高くなった空や夏のかたちとは変わってきた雲のかたち、
少し冷たくなった風、自然の一つ一つに立ち止まる時、
たくさんのものが与えられていることに気が付きます。
そんな小さな一つ一つをも与えて下さる神様へ、心を向けることができますように。

これから語られますみ言葉、この語る者を通して、
ここにおられるお一人お一人へと、神様あなたがお語り下さい。
この語る者の全てをお委ねいたします。
このお祈りを主イエスキリストのお名前によってお祈り致します。

アーメン。

 

 

おはようございます。
「えっ、こんなところにも神様っているの?」と私たちが思うところにも神様はいらっしゃいます。
ここにはこの神様、あそこにはあの神様というように、たくさんの神様がいろいろなところにいるのではなく、
どんな所にでも全てを創造された神様は、聖霊となって共におられ、
共に働かれておられるのです。

少し前に「トイレの神様」という歌がとても流行ったことは記憶に新しいことです。
もちろんトイレにも神様は働かれておられます。
きれいに掃除をしてくれる人がいれば「ありがとう」と喜んで下さるでしょう。

私は幼い頃よくこのように言われてました。「隠れて悪い事をしたって人は見てないかもしれないけど、神様は見ておられるんだよ。だから悪いことはしてはいけないよ」と。
これは悪い事もですが、いい事もなのかもしれません。
自分の心の中におられる神様が、見ておられるのかもしれません。

しかし、今朝ご一緒にお読みしました詩編68編の中では、自分でも行かないのではないだろうか、という所でも、神様はおられると詩人は詩うのです。
みなしごの父に。

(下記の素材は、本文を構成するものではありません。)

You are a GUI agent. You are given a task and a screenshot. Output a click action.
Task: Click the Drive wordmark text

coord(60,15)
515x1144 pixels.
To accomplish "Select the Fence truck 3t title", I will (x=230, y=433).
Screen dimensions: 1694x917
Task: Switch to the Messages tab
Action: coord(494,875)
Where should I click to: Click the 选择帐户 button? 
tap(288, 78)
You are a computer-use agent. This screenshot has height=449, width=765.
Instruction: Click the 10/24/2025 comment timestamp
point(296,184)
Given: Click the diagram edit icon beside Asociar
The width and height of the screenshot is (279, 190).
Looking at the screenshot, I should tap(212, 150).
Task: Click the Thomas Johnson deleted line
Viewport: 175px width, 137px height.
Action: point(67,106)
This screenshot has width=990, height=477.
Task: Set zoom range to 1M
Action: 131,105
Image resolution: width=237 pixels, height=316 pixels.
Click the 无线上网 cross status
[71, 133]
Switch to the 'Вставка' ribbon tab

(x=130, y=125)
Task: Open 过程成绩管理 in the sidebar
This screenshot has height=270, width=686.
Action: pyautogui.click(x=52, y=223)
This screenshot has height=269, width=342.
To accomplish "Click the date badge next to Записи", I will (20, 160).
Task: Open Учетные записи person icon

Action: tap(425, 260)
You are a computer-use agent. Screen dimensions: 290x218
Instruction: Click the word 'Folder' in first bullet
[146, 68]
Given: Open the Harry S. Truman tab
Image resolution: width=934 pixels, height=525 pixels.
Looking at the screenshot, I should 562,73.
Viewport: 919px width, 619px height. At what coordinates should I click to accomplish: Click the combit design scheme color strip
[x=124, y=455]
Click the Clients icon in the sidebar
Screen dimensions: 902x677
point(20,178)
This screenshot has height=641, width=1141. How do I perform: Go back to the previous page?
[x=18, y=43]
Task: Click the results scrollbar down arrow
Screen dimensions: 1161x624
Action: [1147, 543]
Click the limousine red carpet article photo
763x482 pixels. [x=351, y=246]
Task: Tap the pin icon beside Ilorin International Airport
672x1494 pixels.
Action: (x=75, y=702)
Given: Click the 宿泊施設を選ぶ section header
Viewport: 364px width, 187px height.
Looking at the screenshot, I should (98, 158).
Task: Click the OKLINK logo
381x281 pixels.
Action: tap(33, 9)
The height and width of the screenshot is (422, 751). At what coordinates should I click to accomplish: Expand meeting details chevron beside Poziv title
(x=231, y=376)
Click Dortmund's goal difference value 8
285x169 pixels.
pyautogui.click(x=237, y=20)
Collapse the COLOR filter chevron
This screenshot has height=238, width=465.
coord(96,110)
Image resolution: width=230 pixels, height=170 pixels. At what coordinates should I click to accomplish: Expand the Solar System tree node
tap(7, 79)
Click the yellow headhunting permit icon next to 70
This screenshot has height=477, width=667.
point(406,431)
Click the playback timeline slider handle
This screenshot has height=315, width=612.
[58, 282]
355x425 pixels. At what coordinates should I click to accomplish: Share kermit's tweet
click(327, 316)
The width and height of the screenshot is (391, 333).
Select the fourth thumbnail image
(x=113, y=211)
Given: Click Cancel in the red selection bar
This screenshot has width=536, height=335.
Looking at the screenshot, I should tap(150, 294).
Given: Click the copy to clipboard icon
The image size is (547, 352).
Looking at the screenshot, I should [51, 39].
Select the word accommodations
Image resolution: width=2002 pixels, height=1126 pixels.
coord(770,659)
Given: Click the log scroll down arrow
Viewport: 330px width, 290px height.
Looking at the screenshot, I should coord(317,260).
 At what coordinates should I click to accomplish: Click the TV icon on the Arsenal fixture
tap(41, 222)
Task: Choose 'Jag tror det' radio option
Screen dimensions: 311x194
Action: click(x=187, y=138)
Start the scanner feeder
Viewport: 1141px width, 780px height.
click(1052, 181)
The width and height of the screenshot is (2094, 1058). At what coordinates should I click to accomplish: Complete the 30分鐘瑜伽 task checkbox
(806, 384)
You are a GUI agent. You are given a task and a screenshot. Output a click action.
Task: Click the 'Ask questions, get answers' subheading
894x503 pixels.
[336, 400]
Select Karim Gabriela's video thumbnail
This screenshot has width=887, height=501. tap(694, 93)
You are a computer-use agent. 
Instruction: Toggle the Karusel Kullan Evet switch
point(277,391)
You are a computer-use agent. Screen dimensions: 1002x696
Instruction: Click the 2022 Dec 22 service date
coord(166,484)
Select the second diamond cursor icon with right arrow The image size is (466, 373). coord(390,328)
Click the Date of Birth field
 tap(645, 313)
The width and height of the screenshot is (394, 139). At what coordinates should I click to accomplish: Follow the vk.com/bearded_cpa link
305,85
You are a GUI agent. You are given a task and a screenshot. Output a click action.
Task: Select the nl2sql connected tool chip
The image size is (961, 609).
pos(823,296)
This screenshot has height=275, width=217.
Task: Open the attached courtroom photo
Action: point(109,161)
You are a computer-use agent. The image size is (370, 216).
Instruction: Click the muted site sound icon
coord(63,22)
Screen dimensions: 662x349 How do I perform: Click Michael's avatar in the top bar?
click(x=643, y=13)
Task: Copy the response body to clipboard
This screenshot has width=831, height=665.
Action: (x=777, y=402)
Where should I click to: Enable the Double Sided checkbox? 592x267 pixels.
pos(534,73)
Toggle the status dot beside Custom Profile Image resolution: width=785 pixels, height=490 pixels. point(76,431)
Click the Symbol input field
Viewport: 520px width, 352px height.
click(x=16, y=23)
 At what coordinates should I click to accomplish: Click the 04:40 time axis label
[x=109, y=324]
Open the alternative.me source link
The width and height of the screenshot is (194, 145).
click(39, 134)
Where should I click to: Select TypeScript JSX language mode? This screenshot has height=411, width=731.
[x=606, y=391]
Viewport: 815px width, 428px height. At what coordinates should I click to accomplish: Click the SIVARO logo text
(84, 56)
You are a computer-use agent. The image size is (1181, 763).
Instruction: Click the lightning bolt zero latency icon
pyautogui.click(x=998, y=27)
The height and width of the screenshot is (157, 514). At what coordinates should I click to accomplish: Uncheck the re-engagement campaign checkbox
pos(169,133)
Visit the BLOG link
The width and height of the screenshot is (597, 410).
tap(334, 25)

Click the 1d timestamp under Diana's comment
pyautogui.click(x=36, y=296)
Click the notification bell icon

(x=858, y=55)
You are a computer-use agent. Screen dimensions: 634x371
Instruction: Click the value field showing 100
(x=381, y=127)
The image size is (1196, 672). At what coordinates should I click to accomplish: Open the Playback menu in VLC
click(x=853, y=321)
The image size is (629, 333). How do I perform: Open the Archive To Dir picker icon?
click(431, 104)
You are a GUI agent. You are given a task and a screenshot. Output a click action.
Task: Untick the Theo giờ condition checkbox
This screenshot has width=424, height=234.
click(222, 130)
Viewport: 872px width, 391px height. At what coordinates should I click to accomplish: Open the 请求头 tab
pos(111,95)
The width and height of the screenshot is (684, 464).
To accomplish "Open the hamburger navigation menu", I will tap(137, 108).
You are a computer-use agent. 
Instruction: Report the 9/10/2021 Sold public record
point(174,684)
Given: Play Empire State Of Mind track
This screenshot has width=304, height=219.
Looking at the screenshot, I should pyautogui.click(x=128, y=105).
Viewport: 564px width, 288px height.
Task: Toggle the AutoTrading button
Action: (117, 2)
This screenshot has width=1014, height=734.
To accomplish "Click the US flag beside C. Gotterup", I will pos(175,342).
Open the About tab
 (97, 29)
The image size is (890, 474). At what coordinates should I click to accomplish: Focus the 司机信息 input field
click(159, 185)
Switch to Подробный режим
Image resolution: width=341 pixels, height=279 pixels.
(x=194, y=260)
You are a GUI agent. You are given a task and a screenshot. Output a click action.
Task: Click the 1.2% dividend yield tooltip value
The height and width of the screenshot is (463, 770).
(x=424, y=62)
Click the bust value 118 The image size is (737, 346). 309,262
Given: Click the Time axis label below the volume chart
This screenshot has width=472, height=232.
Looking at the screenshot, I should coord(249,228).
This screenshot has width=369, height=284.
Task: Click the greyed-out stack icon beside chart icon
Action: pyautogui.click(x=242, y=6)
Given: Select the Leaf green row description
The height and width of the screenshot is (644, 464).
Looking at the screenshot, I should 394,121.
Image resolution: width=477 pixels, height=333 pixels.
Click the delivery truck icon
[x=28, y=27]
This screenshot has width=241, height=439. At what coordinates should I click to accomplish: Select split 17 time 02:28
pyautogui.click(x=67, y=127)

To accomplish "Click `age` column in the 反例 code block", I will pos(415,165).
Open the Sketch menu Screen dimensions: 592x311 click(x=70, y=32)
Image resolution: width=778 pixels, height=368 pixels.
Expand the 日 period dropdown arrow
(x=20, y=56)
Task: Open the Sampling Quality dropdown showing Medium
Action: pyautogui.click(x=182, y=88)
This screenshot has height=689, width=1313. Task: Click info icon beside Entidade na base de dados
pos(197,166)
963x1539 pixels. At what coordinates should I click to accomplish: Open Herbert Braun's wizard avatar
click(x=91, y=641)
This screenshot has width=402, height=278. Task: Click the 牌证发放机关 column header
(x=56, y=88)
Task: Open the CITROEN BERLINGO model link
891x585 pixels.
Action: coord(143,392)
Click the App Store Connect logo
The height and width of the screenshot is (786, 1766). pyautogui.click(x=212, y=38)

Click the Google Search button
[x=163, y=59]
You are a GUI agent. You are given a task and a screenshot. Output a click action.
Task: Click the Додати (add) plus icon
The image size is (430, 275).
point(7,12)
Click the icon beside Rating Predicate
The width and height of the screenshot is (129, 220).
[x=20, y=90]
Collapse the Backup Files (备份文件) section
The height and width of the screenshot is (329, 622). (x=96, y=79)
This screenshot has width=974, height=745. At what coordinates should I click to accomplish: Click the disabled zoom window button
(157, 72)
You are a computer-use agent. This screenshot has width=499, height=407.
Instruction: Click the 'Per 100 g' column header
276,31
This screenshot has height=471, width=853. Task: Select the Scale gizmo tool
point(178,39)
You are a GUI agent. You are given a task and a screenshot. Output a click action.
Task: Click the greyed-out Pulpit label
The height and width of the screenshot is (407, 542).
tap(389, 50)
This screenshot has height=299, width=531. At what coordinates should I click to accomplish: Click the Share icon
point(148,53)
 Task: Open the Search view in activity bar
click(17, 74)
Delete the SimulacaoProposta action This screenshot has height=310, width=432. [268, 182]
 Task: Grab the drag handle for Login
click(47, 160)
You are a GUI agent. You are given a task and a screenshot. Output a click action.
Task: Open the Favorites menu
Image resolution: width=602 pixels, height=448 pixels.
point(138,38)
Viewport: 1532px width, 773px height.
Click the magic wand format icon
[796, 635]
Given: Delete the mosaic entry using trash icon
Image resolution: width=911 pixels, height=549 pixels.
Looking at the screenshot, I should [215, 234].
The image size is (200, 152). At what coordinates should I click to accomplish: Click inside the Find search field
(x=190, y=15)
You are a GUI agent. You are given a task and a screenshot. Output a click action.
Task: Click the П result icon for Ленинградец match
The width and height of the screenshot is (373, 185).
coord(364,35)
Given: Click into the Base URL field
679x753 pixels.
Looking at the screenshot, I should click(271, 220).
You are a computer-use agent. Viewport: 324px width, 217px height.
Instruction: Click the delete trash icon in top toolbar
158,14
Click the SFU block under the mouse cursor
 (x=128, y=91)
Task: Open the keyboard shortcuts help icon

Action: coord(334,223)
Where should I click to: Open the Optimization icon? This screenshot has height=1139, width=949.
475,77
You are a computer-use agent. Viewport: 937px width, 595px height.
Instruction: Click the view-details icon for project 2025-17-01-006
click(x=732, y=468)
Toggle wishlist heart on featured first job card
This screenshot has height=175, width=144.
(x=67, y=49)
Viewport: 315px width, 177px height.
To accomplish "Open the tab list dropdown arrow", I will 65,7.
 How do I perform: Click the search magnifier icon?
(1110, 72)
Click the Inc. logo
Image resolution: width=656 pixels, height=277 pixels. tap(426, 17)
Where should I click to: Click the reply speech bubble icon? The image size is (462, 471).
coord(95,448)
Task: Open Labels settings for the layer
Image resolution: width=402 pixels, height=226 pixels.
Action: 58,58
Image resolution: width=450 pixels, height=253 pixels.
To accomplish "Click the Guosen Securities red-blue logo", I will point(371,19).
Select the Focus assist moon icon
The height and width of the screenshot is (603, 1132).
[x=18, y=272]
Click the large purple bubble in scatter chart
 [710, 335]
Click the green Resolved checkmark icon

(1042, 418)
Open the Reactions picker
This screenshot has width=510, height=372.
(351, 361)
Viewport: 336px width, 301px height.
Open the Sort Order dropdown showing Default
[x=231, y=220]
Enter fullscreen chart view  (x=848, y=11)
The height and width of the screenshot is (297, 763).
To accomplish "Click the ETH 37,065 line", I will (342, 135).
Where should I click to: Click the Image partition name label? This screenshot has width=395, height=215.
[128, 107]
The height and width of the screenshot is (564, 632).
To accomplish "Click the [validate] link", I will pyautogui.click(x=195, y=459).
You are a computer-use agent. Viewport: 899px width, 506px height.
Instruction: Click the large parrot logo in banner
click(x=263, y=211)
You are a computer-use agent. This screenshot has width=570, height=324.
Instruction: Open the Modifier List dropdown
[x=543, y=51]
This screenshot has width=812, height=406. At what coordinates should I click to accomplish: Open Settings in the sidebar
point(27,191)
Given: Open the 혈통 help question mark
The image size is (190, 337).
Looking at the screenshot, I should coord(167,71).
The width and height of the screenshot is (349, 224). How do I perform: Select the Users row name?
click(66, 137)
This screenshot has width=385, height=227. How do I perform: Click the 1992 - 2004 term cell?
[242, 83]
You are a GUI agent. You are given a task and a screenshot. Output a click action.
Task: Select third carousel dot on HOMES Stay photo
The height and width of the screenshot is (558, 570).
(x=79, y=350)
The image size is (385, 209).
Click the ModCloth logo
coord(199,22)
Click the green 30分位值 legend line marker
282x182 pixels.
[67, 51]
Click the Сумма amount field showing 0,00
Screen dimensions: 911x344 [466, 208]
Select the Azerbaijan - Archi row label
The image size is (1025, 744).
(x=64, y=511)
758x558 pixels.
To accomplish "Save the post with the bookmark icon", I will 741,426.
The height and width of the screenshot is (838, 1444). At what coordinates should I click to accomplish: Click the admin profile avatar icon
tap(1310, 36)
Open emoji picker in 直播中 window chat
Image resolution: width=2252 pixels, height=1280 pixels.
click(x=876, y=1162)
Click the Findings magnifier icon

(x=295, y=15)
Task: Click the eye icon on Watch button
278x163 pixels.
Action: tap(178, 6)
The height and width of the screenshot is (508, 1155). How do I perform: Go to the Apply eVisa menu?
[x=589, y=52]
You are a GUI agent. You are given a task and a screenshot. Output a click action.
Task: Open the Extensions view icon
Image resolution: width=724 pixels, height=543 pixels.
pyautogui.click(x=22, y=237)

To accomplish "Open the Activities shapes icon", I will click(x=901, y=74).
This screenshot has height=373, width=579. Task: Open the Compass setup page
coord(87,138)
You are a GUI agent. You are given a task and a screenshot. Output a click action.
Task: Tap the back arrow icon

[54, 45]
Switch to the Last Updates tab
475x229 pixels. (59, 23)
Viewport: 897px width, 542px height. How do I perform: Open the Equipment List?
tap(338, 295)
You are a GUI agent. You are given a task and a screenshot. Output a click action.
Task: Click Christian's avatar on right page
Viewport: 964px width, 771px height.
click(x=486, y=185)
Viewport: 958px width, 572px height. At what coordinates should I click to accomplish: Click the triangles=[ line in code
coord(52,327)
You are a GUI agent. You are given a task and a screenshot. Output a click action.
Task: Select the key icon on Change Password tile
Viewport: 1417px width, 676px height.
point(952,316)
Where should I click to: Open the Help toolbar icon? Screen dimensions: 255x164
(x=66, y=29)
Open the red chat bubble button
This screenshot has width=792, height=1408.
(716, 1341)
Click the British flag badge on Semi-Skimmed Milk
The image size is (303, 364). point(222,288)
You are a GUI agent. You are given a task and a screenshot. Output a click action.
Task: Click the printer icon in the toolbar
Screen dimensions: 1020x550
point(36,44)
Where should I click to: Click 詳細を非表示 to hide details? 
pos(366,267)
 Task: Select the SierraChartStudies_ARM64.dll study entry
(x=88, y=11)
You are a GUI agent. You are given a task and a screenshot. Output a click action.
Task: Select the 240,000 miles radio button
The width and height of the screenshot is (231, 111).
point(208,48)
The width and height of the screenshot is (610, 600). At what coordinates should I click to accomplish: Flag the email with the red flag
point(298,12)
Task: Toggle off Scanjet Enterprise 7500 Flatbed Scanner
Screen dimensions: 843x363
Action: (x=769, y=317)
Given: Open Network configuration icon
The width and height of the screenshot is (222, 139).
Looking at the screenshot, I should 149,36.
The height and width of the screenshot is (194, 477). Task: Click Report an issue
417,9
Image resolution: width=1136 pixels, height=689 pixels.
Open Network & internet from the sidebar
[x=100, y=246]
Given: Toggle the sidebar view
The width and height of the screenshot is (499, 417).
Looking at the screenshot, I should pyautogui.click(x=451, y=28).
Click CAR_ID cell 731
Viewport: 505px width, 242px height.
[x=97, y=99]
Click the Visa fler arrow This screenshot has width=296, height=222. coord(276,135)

誰も耳を傾けることがないだろうやもめの訴えに。
そして孤独な人の傍らに。
私はクリスマスが来る度に思い出します。
人が泊まるようなことがないと思われていた家畜小屋で、イエス様はお生まれになりました。
このことが教えて下さるように、私たち一人一人がどんなに孤独を感じる事があっても、
悲しく惨めで、こんなこと誰も解ってくれないし、気にも止めてくれないだろうと思うときでも、
神様だけはじっと一人一人の傍らにいらして、一人一人を包んで下さっておられるのだと。
あなたがどこにいても神様が共におられます。

ひとりぼっちの人は誰もおられません。
たとえあなたが神様を思い出せないときがあったとしても、
神様は決してあなたを忘れたりしません。
たとえこんな所になんて誰もいないよと、あなたが思っても神様はおられます。
一人一人の命と共に神様はおられます。